▶ [Your goal] Restate the listing below with no word altered.
○ ○ ○
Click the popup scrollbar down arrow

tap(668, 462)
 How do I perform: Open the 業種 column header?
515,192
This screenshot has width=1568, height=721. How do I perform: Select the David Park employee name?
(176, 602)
○ ○ ○
▶ [Written reply]
Click the popup scrollbar down arrow

tap(668, 462)
 How do I perform: Open the 業種 column header?
515,192
This screenshot has width=1568, height=721. How do I perform: Select the David Park employee name?
(176, 602)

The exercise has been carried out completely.